Data supplied below:

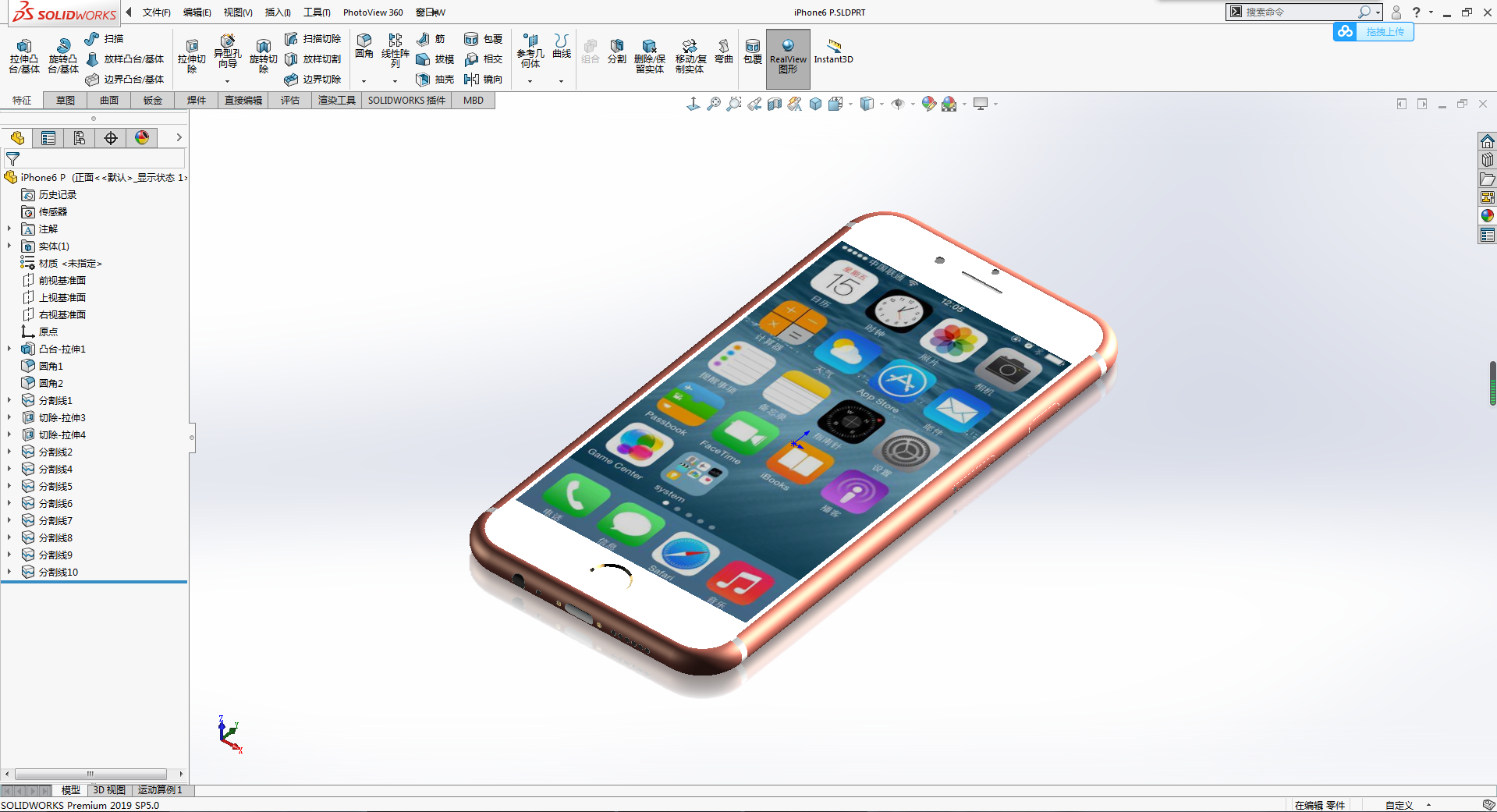Open Edit Appearance to change model color
The image size is (1497, 812).
click(928, 103)
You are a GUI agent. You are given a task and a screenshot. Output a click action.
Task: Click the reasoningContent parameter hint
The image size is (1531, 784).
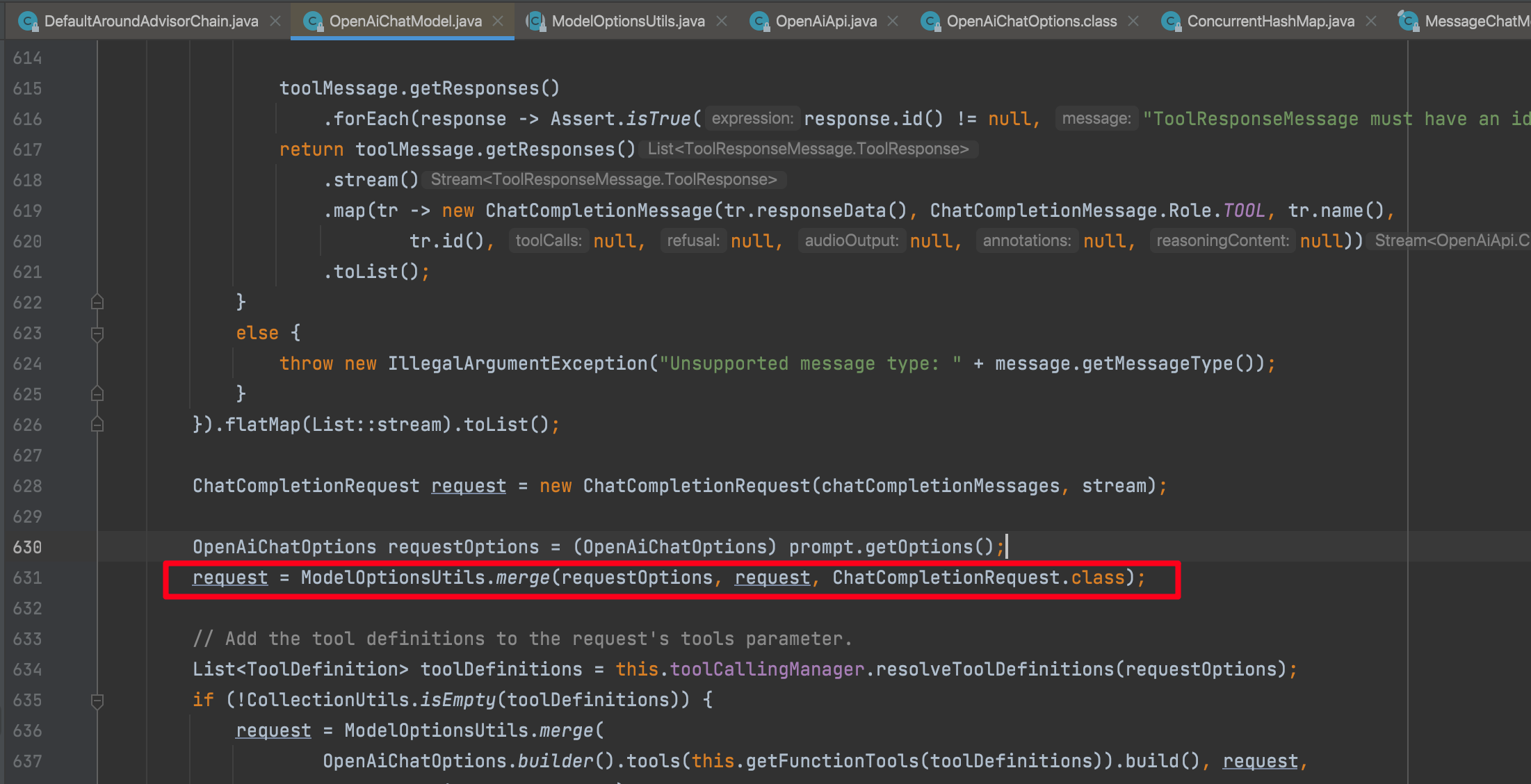(1222, 241)
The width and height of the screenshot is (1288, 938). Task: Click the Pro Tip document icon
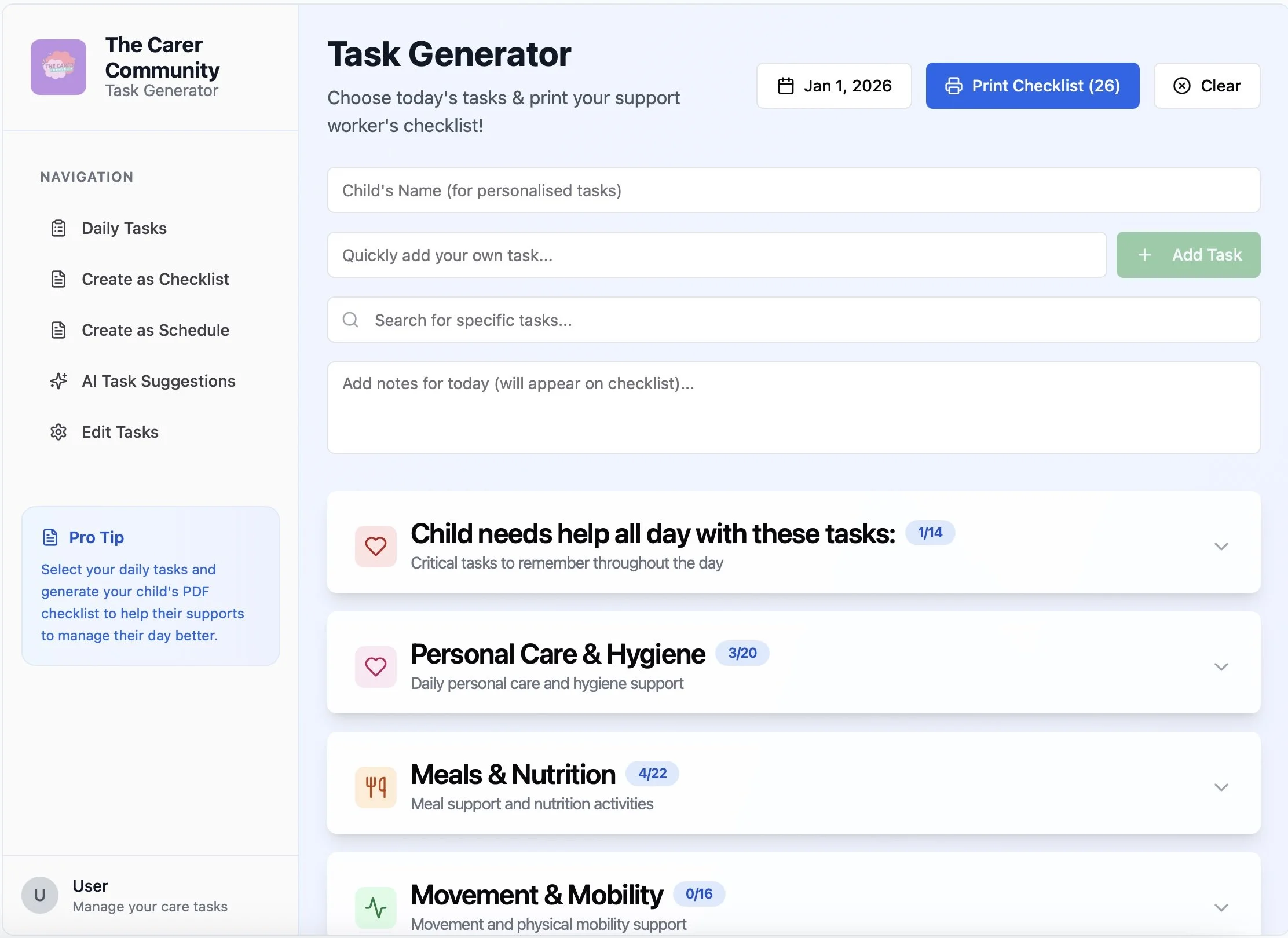[x=50, y=537]
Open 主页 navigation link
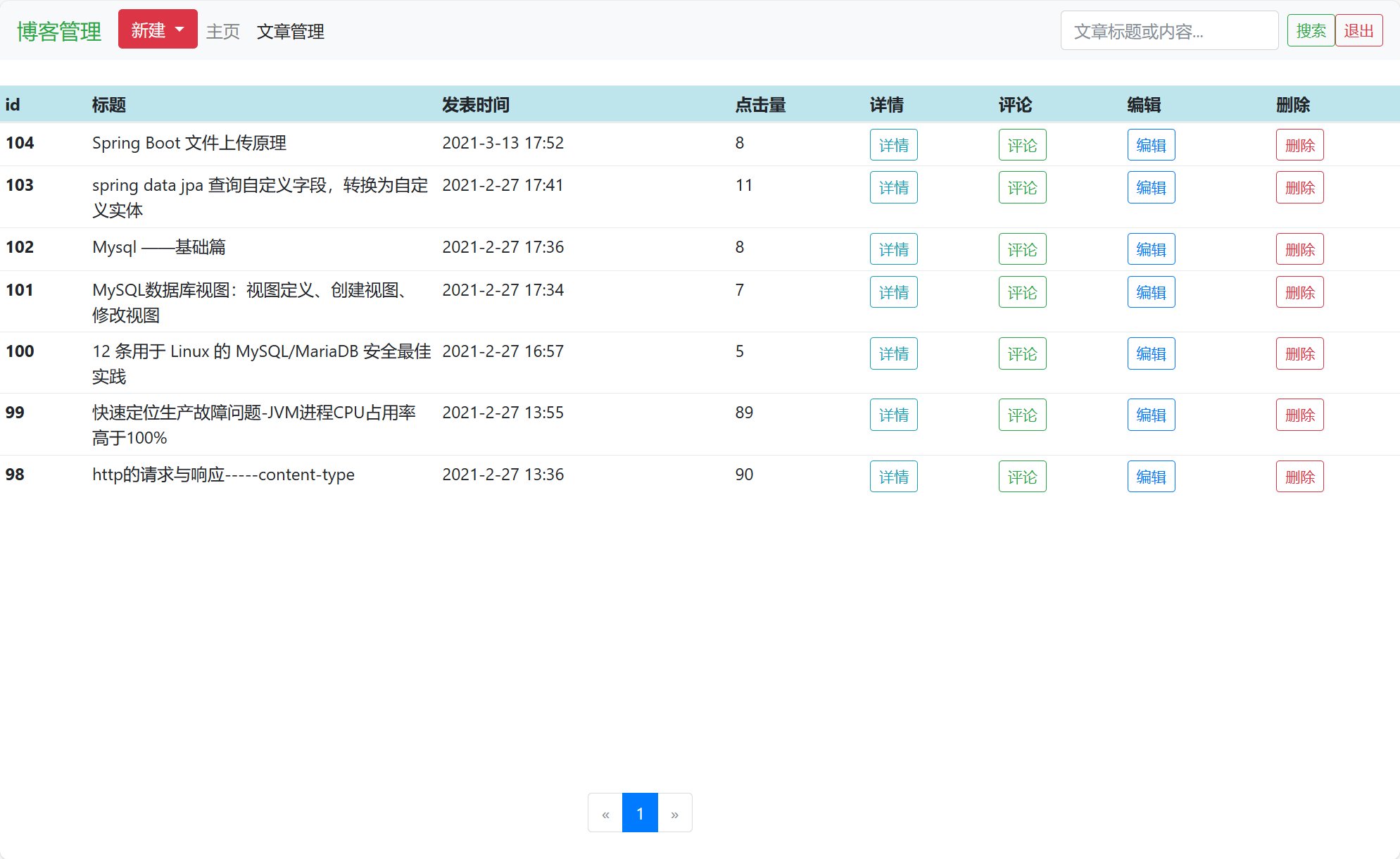The height and width of the screenshot is (859, 1400). [222, 31]
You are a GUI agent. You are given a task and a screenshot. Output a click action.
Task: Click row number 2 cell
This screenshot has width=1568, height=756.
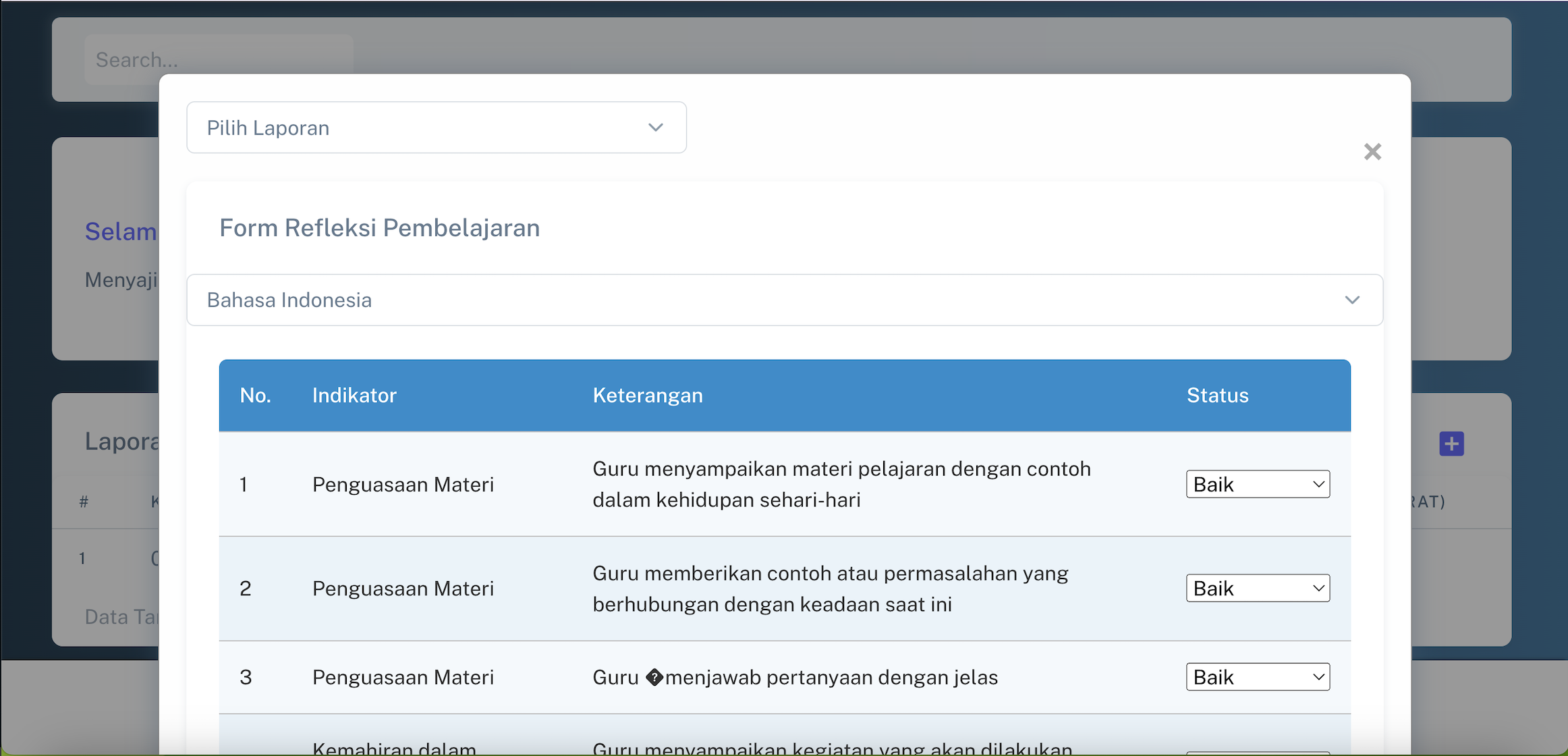(246, 589)
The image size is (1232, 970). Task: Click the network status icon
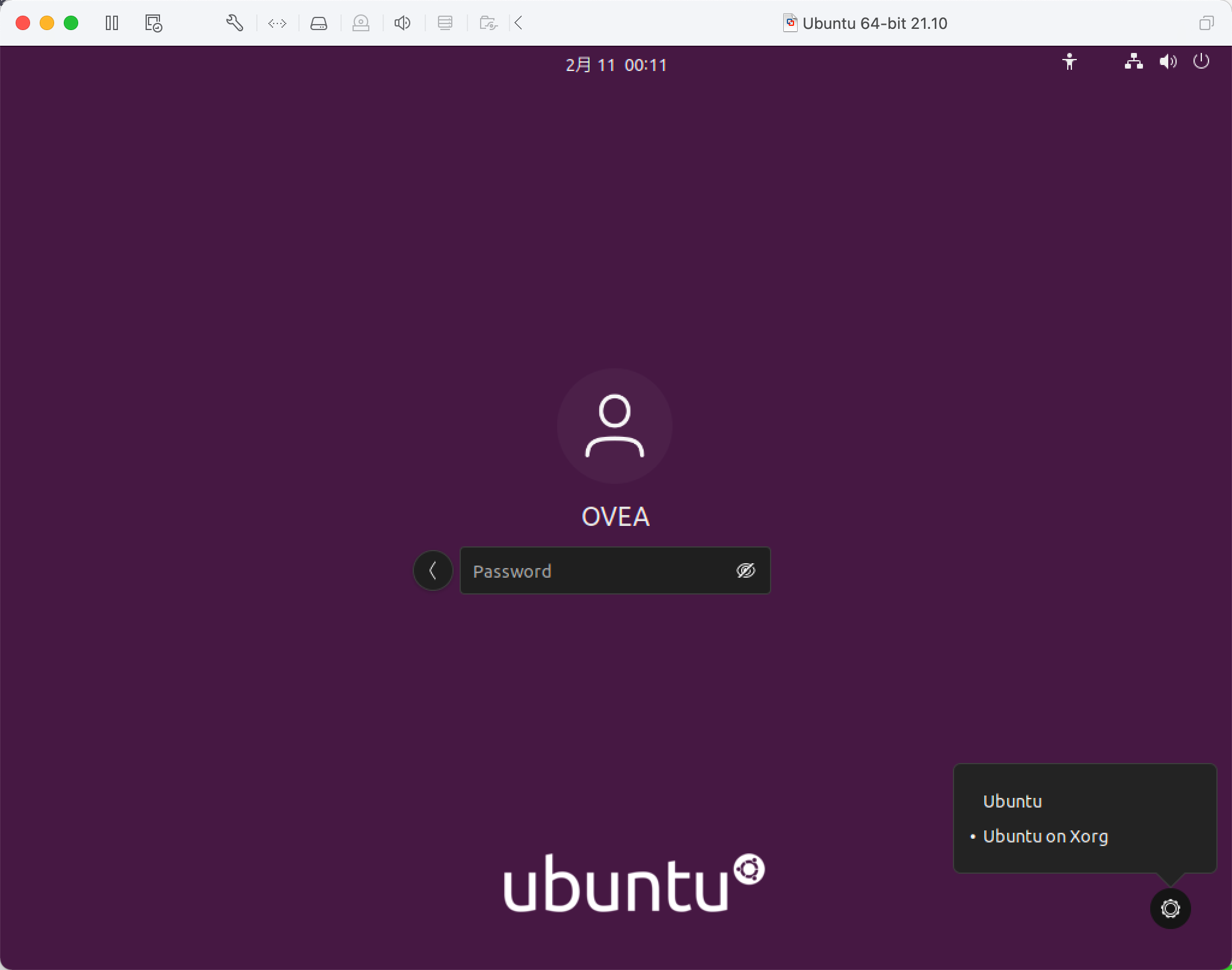(1133, 62)
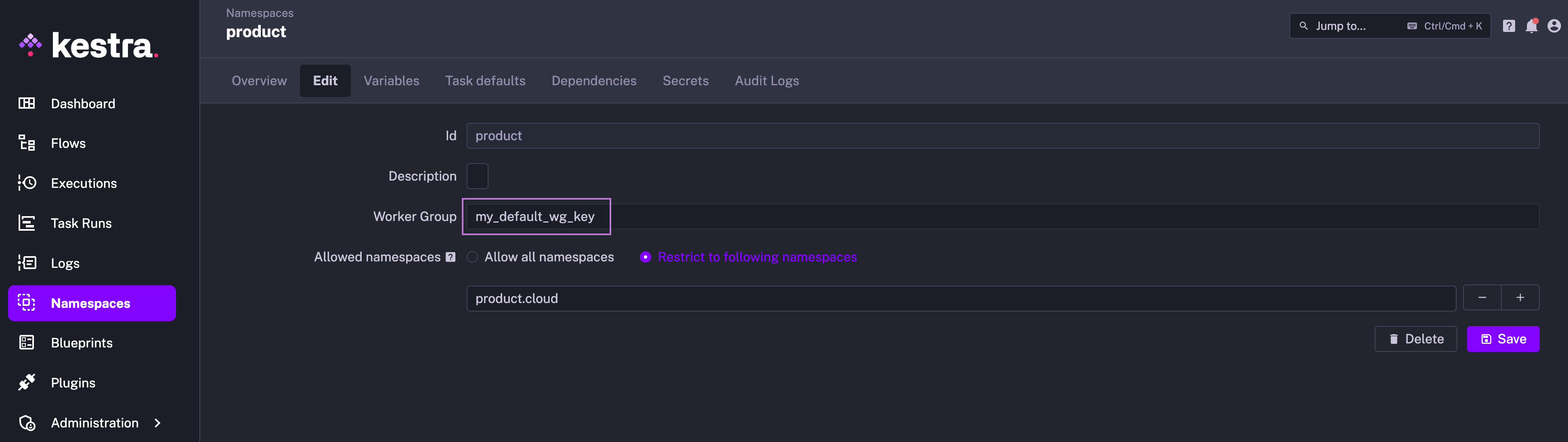Screen dimensions: 1568x442
Task: Open Flows via its sidebar icon
Action: pyautogui.click(x=27, y=143)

End of Data supplied.

- Description of the task -
Beginning with the line that contains "Open 主页 navigation link" and ending with the last line of the data, transcribe each line exactly; pictures stay out.

- Result for this task -
Open 主页 navigation link
The height and width of the screenshot is (859, 1400). [222, 31]
You are a GUI agent. You are given a task and a screenshot. Output a click action.
Task: Click row number 2 cell
This screenshot has width=1568, height=756.
(246, 589)
The image size is (1232, 970). Task: Click the network status icon
(1133, 62)
Screen dimensions: 1568x442
Task: Open Flows via its sidebar icon
Action: pyautogui.click(x=27, y=143)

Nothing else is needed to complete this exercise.